PAGE EXCERPT:
From: Steven Dake <sdake@mvista.com>
To: Bryan Henderson <hbryan@us.ibm.com>
Cc: Alan Cox <alan@lxorguk.ukuu.org.uk>,
Douglas Gilbert <dougg@torque.net>,
Christoph Hellwig <hch@infradead.org>,
Joel Becker <Joel.Becker@oracle.com>,
Kurt Garloff <kurt@garloff.de>,
linux-kernel@kernel.vger.org,
Linux SCSI list <linux-scsi@vger.kernel.org>
Subject: Re: New model for managing dev_t's for partitionable block devices
Date: Wed, 29 Jan 2003 09:45:38 -0700 [thread overview]
Message-ID: <3E380532.2010900@mvista.com> (raw)
In-Reply-To: <OFD9CDB238.908E6C3C-ON87256CBD.00070A30-88256CBD.00095D4B@us.ibm.com>
Bryan Henderson wrote:
>
>
>
>
>>the device
>>mapper code could be used to provide partition devices in another
>>major/group of majors.
>>
>>
>
>If I understand what you're saying, this has been discussed before. I
>don't know what the device mapper code is, but it's actually quite elegant
>if it is a regular device driver that derives multiple logical disk drives
>from a single physical one in the same way that the md device driver
>derives a single logical disk drive from multiple physical ones. The
>layering is cleaner that way.
>
>
this is exactly how lvm works.
>The last time I remember this discussed, it was as a solution to the
>problem of a device driver presuming to access at initialization time a
>partition map that didn't really exist. I don't remember the details, but
>this particular device wasn't ready to handle data reads until some time
>after initialization. You ought to be able to initialize a device that you
>plan to use only as a raw device without Linux attempting to make
>partitions on it.
>
>As I recall, there weren't any fundamental objections to this.
>
>
>
>>partitions could be dynamically allocated out of the minor list
>>
>>
>
>Doesn't this exacerbate the Linux SCSI drive name binding problem? It's
>bad enough that when you remove your /dev/sda and reboot, your /dev/sdc
>becomes /dev/sdb. With this, it sounds like when you delete a partition on
>/dev/sda, your partitions on /dev/sdb change names.

DATA FOR PROCESSING:
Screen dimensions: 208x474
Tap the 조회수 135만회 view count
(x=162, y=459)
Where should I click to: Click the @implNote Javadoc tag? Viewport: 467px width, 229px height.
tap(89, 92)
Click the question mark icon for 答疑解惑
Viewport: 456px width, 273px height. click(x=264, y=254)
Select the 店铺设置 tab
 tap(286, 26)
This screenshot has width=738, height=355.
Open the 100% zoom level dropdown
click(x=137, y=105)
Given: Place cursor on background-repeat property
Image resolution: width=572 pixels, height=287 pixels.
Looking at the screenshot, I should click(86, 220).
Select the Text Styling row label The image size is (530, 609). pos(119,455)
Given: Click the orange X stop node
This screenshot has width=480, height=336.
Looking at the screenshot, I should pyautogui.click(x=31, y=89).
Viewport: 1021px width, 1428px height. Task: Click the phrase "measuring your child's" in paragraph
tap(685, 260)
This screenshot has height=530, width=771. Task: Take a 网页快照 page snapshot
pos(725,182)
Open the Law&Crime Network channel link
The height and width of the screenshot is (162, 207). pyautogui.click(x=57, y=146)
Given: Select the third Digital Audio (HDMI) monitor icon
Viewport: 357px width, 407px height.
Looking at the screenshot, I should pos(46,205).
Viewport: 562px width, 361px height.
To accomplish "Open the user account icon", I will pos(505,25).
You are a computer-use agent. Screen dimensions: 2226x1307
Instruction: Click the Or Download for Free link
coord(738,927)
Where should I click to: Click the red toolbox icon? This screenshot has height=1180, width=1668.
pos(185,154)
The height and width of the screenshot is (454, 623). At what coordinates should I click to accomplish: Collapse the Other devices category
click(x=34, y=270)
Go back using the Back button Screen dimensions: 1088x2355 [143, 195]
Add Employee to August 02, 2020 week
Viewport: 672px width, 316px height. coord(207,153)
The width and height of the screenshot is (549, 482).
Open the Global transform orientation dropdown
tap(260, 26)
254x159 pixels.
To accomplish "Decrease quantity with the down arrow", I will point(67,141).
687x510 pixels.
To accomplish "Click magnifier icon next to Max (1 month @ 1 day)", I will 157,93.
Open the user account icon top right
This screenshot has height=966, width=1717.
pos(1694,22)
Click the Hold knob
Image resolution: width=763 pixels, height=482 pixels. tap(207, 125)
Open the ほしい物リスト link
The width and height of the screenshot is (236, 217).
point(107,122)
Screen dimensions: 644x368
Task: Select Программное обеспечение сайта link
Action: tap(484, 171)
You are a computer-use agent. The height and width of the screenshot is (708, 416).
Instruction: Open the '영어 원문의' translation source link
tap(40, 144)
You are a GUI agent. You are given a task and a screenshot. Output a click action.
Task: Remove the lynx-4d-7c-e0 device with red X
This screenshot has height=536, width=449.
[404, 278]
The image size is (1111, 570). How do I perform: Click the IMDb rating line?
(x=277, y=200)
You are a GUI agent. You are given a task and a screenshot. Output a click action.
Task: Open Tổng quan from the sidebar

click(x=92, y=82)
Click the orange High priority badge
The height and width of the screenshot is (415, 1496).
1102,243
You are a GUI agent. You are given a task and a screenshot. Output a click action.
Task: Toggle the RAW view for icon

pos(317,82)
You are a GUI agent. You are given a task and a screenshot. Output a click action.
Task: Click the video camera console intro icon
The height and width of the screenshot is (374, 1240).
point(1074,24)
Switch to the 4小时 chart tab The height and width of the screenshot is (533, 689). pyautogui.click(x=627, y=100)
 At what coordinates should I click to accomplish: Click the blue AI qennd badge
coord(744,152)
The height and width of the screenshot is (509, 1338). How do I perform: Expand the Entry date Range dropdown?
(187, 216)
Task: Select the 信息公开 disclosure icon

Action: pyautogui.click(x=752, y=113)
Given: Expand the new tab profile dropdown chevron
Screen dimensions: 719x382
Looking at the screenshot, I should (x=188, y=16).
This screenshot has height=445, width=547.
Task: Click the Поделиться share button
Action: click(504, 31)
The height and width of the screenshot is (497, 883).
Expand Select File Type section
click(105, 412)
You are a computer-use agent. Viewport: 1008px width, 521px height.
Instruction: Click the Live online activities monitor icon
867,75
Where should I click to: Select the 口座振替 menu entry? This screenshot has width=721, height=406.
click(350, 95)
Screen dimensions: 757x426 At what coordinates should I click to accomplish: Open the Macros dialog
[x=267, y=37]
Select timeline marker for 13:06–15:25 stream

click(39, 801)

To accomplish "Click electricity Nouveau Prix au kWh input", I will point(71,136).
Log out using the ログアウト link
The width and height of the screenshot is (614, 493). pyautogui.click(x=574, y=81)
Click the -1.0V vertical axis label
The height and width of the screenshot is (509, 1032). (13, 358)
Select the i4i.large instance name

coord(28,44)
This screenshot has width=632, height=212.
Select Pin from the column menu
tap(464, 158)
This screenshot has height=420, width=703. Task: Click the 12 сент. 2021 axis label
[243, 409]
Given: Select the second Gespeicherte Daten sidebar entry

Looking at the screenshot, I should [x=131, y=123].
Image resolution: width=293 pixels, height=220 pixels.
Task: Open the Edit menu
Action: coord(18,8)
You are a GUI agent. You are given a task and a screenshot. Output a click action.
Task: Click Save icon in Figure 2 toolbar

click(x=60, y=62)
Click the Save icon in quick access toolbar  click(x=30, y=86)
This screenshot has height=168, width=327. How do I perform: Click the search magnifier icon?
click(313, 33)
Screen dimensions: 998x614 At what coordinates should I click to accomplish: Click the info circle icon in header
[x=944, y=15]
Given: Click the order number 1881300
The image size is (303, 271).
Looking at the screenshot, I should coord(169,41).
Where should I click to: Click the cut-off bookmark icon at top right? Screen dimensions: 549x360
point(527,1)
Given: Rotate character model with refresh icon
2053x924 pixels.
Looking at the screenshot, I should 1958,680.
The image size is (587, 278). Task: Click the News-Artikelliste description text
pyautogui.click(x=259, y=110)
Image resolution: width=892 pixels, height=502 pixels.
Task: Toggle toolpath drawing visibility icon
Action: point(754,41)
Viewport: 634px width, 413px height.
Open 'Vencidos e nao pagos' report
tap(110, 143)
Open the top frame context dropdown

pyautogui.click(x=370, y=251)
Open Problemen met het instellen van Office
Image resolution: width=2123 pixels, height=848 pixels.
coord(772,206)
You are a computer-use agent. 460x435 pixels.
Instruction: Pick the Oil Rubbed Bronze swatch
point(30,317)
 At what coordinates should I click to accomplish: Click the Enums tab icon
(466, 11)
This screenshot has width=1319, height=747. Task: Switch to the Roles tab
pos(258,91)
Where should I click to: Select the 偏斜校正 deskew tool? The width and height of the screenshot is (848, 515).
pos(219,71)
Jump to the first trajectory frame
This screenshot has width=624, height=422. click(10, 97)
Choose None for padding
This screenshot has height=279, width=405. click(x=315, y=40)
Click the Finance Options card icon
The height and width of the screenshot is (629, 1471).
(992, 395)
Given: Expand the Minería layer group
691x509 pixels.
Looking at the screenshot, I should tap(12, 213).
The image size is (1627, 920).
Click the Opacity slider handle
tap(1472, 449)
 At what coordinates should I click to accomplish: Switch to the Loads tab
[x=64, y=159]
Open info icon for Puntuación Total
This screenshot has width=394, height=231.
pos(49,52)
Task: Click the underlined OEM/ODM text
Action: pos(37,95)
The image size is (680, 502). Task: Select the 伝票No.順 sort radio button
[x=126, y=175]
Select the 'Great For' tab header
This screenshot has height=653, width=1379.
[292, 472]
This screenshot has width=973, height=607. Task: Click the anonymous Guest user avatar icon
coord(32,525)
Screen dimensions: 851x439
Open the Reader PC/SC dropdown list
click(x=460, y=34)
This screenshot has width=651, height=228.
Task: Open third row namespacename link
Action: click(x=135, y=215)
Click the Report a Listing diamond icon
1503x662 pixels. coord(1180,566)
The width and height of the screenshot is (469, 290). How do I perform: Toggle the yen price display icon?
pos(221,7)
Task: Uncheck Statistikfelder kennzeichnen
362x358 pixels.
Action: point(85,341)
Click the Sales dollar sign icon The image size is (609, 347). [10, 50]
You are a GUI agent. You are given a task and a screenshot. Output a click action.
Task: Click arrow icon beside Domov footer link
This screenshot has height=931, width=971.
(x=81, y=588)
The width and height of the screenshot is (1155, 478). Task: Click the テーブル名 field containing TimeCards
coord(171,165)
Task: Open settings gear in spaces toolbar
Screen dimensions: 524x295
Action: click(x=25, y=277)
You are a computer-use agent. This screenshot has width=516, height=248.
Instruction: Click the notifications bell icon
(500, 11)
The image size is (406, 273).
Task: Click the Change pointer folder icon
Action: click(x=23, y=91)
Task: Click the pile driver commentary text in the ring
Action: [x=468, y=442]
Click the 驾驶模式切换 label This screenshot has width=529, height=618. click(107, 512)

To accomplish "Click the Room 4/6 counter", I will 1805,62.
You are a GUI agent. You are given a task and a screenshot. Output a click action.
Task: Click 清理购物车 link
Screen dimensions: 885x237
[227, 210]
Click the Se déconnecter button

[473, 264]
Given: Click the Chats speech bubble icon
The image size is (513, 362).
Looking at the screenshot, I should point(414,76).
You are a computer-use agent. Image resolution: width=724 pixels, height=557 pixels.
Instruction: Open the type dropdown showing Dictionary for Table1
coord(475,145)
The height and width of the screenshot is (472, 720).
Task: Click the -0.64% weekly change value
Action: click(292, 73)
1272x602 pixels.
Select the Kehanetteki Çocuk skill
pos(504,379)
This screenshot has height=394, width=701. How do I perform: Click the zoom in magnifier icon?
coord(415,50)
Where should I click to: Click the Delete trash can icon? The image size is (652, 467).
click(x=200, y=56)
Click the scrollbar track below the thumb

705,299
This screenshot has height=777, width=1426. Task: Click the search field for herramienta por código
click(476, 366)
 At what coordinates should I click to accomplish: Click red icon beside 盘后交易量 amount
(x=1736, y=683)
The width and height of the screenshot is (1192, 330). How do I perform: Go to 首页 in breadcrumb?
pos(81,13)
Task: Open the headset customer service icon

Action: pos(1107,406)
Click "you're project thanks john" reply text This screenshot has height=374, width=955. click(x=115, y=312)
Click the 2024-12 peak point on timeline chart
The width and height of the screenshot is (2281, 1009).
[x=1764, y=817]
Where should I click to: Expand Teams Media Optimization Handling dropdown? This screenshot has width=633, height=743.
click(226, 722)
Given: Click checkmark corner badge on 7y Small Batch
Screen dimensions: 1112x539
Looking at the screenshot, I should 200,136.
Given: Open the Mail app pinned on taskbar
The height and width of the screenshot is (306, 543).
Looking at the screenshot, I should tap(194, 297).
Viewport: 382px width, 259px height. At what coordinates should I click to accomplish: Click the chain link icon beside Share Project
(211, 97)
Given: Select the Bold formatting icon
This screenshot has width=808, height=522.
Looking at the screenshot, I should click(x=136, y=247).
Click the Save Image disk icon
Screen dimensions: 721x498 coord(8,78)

OBJECTIVES:
**1.** Echo the part of the mailing-list message that opens with the words containing "From: Steven Dake" and closes with "Message-ID: <3E380532.2010900@mvista.com> (raw)".
**2.** Duplicate the part of the listing that opens with the line containing "Given: Select the Bold formatting icon" and closes with the last line of the listing, including both of those lines.
The mailing-list message and the listing come from unrelated sources.

RESULTS FOR EACH TASK:
**1.**
From: Steven Dake <sdake@mvista.com>
To: Bryan Henderson <hbryan@us.ibm.com>
Cc: Alan Cox <alan@lxorguk.ukuu.org.uk>,
Douglas Gilbert <dougg@torque.net>,
Christoph Hellwig <hch@infradead.org>,
Joel Becker <Joel.Becker@oracle.com>,
Kurt Garloff <kurt@garloff.de>,
linux-kernel@kernel.vger.org,
Linux SCSI list <linux-scsi@vger.kernel.org>
Subject: Re: New model for managing dev_t's for partitionable block devices
Date: Wed, 29 Jan 2003 09:45:38 -0700 [thread overview]
Message-ID: <3E380532.2010900@mvista.com> (raw)

**2.**
Given: Select the Bold formatting icon
This screenshot has width=808, height=522.
Looking at the screenshot, I should click(x=136, y=247).
Click the Save Image disk icon
Screen dimensions: 721x498 coord(8,78)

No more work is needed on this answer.